Branden hurried out of his clothes and swam after me. When he caught up, I let him touch my lips with his and our bodies met under the warm slow waves, and we stayed that way until daybreak, when I felt assured that I’d left him without a doubt in his mind. Later he’d probably tell friends, Once I met a girl so fine, women made up crazy-ass ­stories about her.

I don’t know what happened to Branden. He was just one of the many men who kept me company when I was young and seeking, who never made it past a few dates. I dangled myself like a charm back then, luring people near me only to push them away when they got too close. I vacillated between revealing and concealing myself. I preferred to be seen and admired yet unknown. This left me alone with untruths that kept me company: It’s too dangerous for them to see you. No one will remain if they truly know you.


A few years later I spent a rainy Friday with my friend Lela at the Museum of Modern Art. We were strolling through a crowded Warhol exhibit when she leaned over and moaned. She pressed her palm into her abdomen: “These cramps are killer. You know how it is.”

I gave her an empathetic nod. It felt like the right thing to do.

Lela and I had attended undergrad together and grew close when she followed me to New York.
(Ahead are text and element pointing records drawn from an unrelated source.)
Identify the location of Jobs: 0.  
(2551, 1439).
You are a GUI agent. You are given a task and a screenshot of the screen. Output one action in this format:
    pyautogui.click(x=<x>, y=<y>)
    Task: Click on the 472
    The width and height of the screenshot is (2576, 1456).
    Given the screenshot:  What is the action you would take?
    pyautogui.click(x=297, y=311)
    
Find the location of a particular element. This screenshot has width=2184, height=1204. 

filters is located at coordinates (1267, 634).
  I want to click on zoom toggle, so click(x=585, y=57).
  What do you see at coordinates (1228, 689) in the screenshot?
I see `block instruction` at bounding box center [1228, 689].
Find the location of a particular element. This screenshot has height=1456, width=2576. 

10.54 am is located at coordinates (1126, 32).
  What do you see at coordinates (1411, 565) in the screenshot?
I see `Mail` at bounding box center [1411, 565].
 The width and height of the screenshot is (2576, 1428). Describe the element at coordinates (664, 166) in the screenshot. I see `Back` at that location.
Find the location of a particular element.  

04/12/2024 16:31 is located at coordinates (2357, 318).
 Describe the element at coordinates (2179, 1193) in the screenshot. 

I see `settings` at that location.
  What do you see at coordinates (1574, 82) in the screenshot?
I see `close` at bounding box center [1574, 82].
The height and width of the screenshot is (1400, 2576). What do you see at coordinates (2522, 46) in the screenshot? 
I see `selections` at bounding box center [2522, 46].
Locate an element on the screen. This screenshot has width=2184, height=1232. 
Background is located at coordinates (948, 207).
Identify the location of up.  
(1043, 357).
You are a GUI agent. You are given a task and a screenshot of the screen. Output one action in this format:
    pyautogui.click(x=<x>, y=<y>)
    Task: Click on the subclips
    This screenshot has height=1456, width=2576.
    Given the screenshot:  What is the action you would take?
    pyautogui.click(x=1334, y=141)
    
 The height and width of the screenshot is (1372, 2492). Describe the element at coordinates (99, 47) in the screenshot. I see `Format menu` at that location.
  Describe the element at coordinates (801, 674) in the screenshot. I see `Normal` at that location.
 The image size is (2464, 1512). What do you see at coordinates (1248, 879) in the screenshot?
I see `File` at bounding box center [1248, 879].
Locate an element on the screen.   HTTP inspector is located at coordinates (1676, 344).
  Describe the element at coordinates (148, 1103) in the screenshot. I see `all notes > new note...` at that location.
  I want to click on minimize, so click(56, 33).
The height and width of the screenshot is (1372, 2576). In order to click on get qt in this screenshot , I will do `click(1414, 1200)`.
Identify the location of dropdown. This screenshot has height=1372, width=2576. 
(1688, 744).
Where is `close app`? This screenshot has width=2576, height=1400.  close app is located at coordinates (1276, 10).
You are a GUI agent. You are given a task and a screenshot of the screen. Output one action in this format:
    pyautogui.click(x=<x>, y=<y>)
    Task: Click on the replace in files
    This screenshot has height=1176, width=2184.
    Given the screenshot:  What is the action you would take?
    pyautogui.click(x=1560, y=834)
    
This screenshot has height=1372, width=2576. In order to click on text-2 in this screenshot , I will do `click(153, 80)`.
I couldn’t fault her for assuming I was privy to her female woes; I’d never told her my story. She reminded me of all the women who’d asked me if I could spare a tampon; of the male coworker who said I was innately stronger because I was equipped for childbirth; of the roommate who wondered whether our menstrual cycles had synchronized. I rarely ever corrected these assumptions because they felt like a belonging, and I didn’t want to be pushed out of the sisterhood.

But Lela was more than some stranger pleading for a tampon. She was my friend, and I didn’t want to keep pretending that we were the same. There is no universal women’s experience; there are just our experiences. And I needed to share mine with my friend. As we strolled through the museum, I said, “You don’t know my story, do you?”

Lela paused. “That you used to strip?”

“No,” I said, wishing it could be so simple. “I used to be...in high school I was...OK, at 18 I had a sex change. Some people back home know, so I didn’t know if anyone told you.”

“Why would anyone tell me that?”

“Well, people talk.”

“They shouldn’t be talking about that!” She seemed outraged. “It’s no one’s business.” I nodded, smiling through the awkwardness. Then she added, “I appreciate you telling me, but I kind of wonder why you didn’t tell me sooner?”

“I was afraid you’d think differently of me.”

“Really? You’re Janet. You’re a good person. That’s it.”

Ours was an old friendship, but being seen felt new. Sharing myself that day with someone who heard and affirmed me made me secure enough to eventually tell my whole story. Today I no longer evade or deny my truth; I own it without leaving parts of myself behind.

Janet Mock is an advocate, journalist, and author. This essay is adapted from her new book, Surpassing Certainty: What My Twenties Taught Me.